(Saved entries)
*** Block opens ***

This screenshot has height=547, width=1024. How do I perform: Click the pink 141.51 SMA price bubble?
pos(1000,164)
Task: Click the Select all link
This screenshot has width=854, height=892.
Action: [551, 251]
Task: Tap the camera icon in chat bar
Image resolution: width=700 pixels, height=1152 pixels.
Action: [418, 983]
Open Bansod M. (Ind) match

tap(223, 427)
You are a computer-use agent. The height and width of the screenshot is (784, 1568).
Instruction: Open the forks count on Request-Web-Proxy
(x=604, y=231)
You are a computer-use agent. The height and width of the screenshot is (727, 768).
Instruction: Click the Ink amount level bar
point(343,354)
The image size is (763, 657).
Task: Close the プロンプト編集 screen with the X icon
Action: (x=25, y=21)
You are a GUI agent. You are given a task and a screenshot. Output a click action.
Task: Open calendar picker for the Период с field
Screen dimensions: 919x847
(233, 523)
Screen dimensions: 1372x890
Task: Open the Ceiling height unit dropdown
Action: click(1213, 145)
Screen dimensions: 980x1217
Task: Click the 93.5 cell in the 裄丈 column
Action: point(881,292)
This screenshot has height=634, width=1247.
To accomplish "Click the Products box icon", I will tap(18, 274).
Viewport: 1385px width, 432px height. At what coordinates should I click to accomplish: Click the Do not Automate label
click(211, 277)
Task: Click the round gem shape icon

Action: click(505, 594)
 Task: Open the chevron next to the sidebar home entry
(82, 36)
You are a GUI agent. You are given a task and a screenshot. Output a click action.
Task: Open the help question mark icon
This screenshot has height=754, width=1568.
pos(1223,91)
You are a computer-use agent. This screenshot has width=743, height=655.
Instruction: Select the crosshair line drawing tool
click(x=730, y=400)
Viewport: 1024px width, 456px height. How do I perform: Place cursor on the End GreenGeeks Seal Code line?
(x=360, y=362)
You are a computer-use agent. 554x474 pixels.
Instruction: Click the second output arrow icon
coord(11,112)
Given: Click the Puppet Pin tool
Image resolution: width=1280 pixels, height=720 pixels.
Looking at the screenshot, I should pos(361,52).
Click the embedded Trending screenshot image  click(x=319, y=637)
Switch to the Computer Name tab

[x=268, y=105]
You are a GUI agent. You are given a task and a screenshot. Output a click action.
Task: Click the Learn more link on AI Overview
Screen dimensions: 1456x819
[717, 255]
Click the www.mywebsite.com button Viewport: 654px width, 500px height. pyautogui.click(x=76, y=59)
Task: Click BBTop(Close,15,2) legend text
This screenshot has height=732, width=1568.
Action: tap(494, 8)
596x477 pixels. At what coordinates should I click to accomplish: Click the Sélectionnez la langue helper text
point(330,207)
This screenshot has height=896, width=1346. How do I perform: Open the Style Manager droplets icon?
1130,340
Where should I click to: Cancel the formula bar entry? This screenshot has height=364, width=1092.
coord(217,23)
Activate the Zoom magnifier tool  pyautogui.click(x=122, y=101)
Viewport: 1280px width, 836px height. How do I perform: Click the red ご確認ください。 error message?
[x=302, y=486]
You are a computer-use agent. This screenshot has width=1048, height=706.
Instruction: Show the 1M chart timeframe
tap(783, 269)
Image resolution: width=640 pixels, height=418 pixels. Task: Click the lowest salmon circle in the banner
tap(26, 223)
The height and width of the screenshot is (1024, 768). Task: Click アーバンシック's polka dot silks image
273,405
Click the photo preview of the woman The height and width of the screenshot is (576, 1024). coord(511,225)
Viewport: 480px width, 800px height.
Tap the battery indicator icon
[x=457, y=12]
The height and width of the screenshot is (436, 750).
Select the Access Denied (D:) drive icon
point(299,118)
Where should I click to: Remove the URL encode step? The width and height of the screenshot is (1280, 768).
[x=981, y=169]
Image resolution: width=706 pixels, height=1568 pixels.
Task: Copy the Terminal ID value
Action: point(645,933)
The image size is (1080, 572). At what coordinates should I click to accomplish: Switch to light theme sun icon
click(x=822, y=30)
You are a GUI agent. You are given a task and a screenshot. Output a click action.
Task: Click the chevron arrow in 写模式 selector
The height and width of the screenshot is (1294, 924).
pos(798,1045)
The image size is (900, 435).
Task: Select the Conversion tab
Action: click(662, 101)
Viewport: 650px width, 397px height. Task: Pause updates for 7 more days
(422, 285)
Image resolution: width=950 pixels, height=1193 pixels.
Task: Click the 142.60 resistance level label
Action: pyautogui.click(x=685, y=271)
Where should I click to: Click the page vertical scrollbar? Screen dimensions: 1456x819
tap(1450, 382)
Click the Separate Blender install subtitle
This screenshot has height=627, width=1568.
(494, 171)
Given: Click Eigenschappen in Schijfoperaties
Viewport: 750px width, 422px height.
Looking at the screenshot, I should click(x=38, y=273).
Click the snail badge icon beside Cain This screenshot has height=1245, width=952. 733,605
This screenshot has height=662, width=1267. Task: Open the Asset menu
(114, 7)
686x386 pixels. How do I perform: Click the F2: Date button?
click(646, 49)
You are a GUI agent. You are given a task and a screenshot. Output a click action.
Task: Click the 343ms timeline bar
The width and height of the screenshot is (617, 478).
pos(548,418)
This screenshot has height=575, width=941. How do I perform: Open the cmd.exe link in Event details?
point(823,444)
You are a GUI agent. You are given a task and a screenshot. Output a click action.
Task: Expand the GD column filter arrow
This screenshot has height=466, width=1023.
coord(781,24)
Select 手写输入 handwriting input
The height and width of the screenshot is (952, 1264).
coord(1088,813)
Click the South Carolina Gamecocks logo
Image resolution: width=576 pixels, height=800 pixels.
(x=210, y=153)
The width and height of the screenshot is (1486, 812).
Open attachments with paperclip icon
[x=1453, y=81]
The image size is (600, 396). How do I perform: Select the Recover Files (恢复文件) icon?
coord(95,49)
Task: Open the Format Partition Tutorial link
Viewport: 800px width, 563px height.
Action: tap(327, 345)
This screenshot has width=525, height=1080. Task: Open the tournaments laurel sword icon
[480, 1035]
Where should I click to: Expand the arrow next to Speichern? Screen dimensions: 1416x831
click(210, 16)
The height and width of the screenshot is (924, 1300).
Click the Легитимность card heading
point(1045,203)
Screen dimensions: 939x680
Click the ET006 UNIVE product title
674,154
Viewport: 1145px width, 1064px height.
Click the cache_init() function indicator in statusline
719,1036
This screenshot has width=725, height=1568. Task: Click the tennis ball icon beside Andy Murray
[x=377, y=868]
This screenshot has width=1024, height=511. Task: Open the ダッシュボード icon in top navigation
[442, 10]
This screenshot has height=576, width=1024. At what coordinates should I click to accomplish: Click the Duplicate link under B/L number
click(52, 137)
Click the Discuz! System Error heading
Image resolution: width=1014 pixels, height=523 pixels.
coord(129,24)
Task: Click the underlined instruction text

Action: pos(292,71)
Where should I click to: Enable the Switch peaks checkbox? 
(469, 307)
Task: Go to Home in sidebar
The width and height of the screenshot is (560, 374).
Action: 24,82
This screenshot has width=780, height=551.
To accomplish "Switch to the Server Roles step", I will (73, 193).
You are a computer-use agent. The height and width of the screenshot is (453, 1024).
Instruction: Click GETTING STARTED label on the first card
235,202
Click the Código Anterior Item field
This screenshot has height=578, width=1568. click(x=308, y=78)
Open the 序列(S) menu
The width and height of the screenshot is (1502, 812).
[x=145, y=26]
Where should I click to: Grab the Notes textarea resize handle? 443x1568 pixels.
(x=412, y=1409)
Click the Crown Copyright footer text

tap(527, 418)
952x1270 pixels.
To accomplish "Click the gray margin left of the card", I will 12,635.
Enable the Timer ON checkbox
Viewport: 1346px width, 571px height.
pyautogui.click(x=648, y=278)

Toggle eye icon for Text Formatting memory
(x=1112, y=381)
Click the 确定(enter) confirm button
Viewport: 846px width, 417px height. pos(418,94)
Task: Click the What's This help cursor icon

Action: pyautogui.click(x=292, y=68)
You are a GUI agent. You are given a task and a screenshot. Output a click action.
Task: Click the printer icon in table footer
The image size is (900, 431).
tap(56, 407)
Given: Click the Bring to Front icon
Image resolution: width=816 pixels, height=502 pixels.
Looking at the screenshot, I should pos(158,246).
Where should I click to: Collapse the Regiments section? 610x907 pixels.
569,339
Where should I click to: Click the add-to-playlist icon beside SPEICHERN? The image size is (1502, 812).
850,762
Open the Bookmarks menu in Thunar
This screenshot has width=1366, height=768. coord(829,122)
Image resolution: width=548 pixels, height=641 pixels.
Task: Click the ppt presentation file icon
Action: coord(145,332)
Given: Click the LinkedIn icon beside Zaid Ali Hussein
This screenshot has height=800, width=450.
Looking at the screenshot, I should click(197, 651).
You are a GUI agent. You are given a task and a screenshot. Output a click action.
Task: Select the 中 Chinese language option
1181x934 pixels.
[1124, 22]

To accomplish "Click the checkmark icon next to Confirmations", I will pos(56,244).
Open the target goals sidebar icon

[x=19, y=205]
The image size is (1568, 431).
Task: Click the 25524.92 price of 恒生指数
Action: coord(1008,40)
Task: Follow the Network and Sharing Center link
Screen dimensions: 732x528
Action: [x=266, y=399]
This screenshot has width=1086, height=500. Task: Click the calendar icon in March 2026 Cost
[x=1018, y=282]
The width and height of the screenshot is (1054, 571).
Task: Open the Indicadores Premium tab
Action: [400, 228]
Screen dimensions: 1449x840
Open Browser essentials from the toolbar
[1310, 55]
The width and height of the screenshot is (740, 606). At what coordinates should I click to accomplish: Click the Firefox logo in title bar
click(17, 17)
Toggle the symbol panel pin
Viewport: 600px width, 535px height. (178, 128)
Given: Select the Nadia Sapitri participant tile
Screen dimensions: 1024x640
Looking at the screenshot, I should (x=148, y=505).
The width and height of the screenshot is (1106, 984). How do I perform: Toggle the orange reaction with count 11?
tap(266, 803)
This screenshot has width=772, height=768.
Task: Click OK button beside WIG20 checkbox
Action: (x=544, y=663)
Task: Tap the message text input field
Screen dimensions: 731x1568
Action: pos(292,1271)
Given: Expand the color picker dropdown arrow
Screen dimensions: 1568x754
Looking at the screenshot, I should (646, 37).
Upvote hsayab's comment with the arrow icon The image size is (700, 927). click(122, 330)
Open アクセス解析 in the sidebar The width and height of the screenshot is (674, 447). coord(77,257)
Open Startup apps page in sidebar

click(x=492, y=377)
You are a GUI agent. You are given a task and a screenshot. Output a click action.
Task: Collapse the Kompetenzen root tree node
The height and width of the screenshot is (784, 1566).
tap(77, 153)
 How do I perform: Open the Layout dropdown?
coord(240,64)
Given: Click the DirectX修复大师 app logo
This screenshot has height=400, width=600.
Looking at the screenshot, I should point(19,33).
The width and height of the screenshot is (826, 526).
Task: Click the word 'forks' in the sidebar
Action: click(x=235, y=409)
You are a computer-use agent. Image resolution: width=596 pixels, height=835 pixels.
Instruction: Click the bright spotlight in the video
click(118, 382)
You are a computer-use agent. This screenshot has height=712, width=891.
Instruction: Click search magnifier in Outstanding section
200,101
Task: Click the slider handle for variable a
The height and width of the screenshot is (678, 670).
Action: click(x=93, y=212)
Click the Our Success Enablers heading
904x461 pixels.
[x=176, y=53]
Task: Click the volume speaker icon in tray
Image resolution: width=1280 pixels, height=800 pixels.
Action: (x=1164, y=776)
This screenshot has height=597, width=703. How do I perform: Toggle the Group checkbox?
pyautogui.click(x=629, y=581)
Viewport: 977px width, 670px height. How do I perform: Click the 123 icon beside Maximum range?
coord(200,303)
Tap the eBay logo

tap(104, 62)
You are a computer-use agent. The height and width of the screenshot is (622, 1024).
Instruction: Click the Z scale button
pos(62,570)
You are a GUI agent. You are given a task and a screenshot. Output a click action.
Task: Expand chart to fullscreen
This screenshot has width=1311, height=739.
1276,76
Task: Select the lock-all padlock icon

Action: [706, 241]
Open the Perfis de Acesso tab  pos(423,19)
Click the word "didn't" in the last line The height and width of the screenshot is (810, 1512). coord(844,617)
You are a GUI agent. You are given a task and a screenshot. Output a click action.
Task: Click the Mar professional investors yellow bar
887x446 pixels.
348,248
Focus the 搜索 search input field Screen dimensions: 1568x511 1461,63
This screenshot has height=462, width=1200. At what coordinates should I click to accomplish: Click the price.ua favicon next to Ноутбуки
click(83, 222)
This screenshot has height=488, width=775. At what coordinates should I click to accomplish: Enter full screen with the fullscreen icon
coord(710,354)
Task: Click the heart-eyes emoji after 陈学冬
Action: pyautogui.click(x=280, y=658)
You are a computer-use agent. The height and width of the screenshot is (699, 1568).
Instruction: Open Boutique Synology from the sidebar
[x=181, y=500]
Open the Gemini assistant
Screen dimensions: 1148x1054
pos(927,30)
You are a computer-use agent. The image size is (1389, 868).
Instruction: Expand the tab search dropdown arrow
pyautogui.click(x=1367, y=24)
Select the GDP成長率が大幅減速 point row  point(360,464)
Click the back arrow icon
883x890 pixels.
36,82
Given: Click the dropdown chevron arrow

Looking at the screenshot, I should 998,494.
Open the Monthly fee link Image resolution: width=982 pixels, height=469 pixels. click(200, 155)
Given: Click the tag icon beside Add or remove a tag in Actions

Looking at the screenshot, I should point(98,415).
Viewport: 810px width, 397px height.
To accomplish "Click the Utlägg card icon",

*** Block closes ***

Look through the records above and report how many lines hold the word "picker", giving only the number.

2